There is no high-level evidence supporting an optimal top-up solution to convert labour epidural analgesia to surgical anaesthesia for Caesarean section. The aim of this meta-analysis was to identify the best epidural solutions for emergency Caesarean section anaesthesia, with respect to rapid onset and low supplementation of intraoperative block. Eleven randomized controlled trials, involving 779 parturients, were identified for inclusion after a systematic literature search and risk of bias assessment. 'Top-up' boluses were classified into three groups: 0.5% bupivacaine or levobupivacaine (Bup/Levo); lidocaine and epinephrine, with or without fentanyl (LE ± F); and 0.75% ropivacaine (Ropi). Pooled analysis using the fixed-effects method was used to calculate the mean difference (MD) for continuous outcomes and risk ratio (RR) for dichotomous outcomes. Lidocaine and epinephrine, with or without fentanyl, resulted in a significantly faster onset of sensory block [MD -4.51 min, 95% confidence interval (CI) -5.89 to -3.13 min, P < 0.00001]. Bup/Levo was associated with a significantly increased risk of intraoperative supplementation compared with the other groups (RR 2.03; 95% CI 1.22-3.39; P = 0.007), especially compared with Ropi (RR 3.24, 95% CI 1.26-8.33, P=0.01). Adding fentanyl to a local anaesthetic resulted in a significantly faster onset but did not affect the need for intraoperative supplementation. Bupivacaine or levobupivacaine 0.5% was the least effective solution. If the speed of onset is important, then a lidocaine and epinephrine solution, with or without fentanyl, appears optimal. If the quality of epidural block is paramount, then 0.75% ropivacaine is suggested.

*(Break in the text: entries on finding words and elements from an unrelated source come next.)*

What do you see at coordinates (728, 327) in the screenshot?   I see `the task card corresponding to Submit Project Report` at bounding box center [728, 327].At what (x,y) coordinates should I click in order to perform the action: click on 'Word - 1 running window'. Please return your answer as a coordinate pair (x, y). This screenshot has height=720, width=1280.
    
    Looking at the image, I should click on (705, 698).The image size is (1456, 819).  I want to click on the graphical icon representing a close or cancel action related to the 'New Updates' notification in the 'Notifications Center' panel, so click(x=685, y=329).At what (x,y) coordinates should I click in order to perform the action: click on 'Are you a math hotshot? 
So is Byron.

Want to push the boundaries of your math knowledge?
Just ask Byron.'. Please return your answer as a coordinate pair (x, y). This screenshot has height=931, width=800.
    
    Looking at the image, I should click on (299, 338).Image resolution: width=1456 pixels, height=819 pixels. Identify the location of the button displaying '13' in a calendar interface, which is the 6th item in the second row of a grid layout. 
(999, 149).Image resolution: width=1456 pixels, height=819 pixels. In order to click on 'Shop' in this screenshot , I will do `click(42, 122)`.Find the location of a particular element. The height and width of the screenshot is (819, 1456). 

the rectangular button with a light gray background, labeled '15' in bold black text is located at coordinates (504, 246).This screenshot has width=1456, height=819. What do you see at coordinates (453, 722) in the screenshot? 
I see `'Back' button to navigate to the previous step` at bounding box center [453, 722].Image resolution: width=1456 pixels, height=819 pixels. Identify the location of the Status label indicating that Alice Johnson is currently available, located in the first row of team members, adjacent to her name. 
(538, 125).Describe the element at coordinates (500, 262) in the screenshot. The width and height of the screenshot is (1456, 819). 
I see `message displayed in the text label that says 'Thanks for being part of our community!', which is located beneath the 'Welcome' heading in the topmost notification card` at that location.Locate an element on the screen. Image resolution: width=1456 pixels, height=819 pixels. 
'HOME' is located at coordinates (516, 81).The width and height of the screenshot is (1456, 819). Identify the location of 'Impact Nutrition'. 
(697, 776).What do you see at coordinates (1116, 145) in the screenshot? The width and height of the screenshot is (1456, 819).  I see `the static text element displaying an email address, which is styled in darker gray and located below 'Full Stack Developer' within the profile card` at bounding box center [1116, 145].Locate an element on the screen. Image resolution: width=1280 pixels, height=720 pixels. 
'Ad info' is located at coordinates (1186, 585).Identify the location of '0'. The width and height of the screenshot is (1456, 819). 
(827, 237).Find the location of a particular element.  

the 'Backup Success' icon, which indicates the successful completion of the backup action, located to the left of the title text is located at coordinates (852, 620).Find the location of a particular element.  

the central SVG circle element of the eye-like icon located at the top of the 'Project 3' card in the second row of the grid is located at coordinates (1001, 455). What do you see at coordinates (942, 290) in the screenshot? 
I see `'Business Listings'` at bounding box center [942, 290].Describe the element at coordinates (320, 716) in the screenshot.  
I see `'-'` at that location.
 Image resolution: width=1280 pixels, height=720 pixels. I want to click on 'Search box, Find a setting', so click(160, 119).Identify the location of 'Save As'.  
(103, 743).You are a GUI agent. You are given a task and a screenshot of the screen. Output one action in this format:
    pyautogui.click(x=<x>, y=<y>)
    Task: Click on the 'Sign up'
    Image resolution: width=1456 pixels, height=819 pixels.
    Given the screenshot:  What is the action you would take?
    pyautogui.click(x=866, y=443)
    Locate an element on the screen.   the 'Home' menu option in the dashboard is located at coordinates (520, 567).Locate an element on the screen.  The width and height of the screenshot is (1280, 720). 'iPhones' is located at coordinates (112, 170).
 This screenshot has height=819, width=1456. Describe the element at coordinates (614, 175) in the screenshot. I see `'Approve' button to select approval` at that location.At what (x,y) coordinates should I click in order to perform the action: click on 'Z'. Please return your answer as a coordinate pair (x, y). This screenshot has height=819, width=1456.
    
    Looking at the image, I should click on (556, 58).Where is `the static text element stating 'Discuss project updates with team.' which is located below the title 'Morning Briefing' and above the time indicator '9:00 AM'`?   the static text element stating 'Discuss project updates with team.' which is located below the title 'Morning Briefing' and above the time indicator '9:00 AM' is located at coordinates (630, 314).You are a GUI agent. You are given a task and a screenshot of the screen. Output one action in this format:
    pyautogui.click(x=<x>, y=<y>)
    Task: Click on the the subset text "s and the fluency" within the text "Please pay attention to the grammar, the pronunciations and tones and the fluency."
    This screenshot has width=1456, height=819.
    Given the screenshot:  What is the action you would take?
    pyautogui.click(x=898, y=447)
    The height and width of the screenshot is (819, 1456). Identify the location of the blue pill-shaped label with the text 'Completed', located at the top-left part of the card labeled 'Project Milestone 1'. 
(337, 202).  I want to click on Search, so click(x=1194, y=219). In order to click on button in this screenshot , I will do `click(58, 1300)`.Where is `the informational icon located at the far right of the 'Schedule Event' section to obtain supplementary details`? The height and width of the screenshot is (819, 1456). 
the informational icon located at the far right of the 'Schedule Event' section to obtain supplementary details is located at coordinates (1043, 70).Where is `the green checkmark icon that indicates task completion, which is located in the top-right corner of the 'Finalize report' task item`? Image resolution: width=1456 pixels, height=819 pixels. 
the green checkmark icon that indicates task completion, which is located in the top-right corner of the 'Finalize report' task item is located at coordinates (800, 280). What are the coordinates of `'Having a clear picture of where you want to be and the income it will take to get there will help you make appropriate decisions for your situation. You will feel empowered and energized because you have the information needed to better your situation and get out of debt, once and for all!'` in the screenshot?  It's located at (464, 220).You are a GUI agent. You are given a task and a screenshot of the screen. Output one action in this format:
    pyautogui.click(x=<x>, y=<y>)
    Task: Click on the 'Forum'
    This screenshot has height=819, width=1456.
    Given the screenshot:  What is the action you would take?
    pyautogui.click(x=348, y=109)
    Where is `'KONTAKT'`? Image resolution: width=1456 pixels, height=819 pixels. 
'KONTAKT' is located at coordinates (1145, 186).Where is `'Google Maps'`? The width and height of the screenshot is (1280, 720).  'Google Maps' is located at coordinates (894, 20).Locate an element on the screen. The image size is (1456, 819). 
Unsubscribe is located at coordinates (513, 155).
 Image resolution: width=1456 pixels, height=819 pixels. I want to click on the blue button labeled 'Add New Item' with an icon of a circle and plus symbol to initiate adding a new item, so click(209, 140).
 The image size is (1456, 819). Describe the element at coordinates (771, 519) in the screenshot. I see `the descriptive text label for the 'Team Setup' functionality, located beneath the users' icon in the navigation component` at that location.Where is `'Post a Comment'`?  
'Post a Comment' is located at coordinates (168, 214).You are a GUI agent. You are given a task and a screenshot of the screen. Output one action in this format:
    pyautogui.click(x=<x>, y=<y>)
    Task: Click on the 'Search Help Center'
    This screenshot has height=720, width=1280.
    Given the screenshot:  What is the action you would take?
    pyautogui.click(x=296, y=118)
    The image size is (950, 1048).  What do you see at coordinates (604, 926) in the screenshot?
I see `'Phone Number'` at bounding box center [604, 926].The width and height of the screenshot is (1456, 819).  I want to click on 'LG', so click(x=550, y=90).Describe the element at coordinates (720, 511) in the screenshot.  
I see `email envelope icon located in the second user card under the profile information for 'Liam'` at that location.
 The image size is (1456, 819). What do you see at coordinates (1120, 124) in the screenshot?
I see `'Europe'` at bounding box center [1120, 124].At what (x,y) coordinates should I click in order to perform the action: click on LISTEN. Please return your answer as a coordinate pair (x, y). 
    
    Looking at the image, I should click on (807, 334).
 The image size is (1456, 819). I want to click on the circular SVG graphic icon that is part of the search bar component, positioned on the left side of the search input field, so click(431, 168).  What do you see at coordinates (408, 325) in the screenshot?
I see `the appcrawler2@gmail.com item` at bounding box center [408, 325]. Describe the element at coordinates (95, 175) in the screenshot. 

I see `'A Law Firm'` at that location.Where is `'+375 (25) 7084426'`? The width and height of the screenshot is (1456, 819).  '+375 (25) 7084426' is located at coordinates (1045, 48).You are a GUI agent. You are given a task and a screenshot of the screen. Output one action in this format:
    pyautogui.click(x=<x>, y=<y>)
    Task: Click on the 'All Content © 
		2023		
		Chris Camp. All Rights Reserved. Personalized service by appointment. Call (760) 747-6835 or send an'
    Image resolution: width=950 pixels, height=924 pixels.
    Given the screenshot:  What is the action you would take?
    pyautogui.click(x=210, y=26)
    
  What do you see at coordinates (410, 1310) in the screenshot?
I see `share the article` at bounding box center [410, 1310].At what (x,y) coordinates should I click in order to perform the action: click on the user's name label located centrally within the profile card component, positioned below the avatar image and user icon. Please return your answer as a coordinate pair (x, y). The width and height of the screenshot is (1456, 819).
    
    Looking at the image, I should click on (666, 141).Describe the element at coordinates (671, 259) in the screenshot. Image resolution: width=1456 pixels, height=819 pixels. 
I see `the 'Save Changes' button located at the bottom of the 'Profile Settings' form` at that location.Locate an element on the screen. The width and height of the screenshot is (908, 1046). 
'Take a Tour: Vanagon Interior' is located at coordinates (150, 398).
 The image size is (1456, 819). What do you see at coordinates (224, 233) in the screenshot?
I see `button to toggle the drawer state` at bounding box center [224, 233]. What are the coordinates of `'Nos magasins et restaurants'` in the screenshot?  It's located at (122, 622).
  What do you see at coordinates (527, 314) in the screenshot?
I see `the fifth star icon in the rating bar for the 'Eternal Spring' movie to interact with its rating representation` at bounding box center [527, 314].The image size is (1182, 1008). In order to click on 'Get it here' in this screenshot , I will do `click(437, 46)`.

没有高水平的证据支持将硬膜外分娩镇痛转换为剖宫产手术麻醉的最佳追加解决方案。本荟萃分析的目的是确定用于紧急剖宫产麻醉的最佳硬膜外溶液,以实现快速起效和术中阻滞的低补充。经过系统的文献检索和风险偏倚评估,确定了 11 项随机对照试验,涉及 779 名产妇。使用固定效应方法对连续结局进行汇总分析,计算均数差值(MD),对二分类结局使用风险比(RR)。利多卡因和肾上腺素,加或不加芬太尼,可显著加快感觉阻滞的起效[MD -4.51 min,95%置信区间(CI)-5.89 至 -3.13 min,P < 0.00001]。与其他组相比,布比卡因/左旋布比卡因(Bup/Levo)与术中补充的风险显著增加(RR 2.03;95% CI 1.22-3.39;P = 0.007),尤其是与罗哌卡因(RR 3.24,95% CI 1.26-8.33,P = 0.01)相比。在局部麻醉剂中加入芬太尼可显著加快起效,但不会影响术中补充的需要。0.5%布比卡因或左旋布比卡因是最无效的溶液。如果起效速度很重要,那么利多卡因和肾上腺素溶液,加或不加芬太尼,似乎是最佳选择。如果硬膜外阻滞的质量是最重要的,那么建议使用 0.75%罗哌卡因。